(Collected data)
Start of Block
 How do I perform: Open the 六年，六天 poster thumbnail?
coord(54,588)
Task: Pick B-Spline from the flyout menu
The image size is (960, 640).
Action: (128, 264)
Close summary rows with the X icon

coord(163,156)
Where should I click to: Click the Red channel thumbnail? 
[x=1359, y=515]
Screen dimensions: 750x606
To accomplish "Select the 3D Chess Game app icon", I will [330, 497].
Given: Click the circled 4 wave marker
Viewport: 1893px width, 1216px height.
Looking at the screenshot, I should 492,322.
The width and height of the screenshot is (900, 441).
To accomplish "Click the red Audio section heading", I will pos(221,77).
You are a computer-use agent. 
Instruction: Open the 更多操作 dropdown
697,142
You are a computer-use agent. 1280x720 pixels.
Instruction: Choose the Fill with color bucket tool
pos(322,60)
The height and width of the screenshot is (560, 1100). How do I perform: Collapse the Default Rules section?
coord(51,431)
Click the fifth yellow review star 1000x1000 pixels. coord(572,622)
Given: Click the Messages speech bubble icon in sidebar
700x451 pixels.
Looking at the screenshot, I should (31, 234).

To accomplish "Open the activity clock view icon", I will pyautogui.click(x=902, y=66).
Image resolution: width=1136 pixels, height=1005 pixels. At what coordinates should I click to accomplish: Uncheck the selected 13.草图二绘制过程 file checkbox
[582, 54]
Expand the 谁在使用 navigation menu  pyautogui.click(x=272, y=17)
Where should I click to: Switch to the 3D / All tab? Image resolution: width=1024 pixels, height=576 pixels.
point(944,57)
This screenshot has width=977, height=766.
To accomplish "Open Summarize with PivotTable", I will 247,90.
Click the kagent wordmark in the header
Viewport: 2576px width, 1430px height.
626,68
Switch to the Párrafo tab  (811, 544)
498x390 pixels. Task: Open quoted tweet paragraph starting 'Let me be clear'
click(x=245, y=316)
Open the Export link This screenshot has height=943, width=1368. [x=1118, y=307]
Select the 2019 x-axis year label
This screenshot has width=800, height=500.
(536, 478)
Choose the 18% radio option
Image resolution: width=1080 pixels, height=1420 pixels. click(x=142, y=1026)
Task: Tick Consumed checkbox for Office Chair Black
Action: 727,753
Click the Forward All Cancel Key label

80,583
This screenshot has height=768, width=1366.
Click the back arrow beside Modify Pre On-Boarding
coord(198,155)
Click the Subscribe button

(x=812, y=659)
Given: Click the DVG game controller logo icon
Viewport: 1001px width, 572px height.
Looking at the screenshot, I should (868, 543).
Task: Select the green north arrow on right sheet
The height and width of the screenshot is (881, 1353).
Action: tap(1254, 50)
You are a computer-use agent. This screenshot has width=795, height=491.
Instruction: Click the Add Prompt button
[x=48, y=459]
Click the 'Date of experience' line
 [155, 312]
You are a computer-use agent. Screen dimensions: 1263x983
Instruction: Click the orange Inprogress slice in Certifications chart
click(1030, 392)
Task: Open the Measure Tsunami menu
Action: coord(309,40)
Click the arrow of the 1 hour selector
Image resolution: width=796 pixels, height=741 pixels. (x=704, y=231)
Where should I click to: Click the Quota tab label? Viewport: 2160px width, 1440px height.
End of Block
*Exercise description*:
Word for word, repeat each entry shown above.

*The completed task*:
 How do I perform: Open the 六年，六天 poster thumbnail?
coord(54,588)
Task: Pick B-Spline from the flyout menu
The image size is (960, 640).
Action: (128, 264)
Close summary rows with the X icon

coord(163,156)
Where should I click to: Click the Red channel thumbnail? 
[x=1359, y=515]
Screen dimensions: 750x606
To accomplish "Select the 3D Chess Game app icon", I will [330, 497].
Given: Click the circled 4 wave marker
Viewport: 1893px width, 1216px height.
Looking at the screenshot, I should 492,322.
The width and height of the screenshot is (900, 441).
To accomplish "Click the red Audio section heading", I will pos(221,77).
You are a computer-use agent. 
Instruction: Open the 更多操作 dropdown
697,142
You are a computer-use agent. 1280x720 pixels.
Instruction: Choose the Fill with color bucket tool
pos(322,60)
The height and width of the screenshot is (560, 1100). How do I perform: Collapse the Default Rules section?
coord(51,431)
Click the fifth yellow review star 1000x1000 pixels. coord(572,622)
Given: Click the Messages speech bubble icon in sidebar
700x451 pixels.
Looking at the screenshot, I should (31, 234).

To accomplish "Open the activity clock view icon", I will pyautogui.click(x=902, y=66).
Image resolution: width=1136 pixels, height=1005 pixels. At what coordinates should I click to accomplish: Uncheck the selected 13.草图二绘制过程 file checkbox
[582, 54]
Expand the 谁在使用 navigation menu  pyautogui.click(x=272, y=17)
Where should I click to: Switch to the 3D / All tab? Image resolution: width=1024 pixels, height=576 pixels.
point(944,57)
This screenshot has width=977, height=766.
To accomplish "Open Summarize with PivotTable", I will 247,90.
Click the kagent wordmark in the header
Viewport: 2576px width, 1430px height.
626,68
Switch to the Párrafo tab  (811, 544)
498x390 pixels. Task: Open quoted tweet paragraph starting 'Let me be clear'
click(x=245, y=316)
Open the Export link This screenshot has height=943, width=1368. [x=1118, y=307]
Select the 2019 x-axis year label
This screenshot has width=800, height=500.
(536, 478)
Choose the 18% radio option
Image resolution: width=1080 pixels, height=1420 pixels. click(x=142, y=1026)
Task: Tick Consumed checkbox for Office Chair Black
Action: 727,753
Click the Forward All Cancel Key label

80,583
This screenshot has height=768, width=1366.
Click the back arrow beside Modify Pre On-Boarding
coord(198,155)
Click the Subscribe button

(x=812, y=659)
Given: Click the DVG game controller logo icon
Viewport: 1001px width, 572px height.
Looking at the screenshot, I should (868, 543).
Task: Select the green north arrow on right sheet
The height and width of the screenshot is (881, 1353).
Action: tap(1254, 50)
You are a computer-use agent. This screenshot has width=795, height=491.
Instruction: Click the Add Prompt button
[x=48, y=459]
Click the 'Date of experience' line
 [155, 312]
You are a computer-use agent. Screen dimensions: 1263x983
Instruction: Click the orange Inprogress slice in Certifications chart
click(1030, 392)
Task: Open the Measure Tsunami menu
Action: coord(309,40)
Click the arrow of the 1 hour selector
Image resolution: width=796 pixels, height=741 pixels. (x=704, y=231)
Where should I click to: Click the Quota tab label? Viewport: 2160px width, 1440px height.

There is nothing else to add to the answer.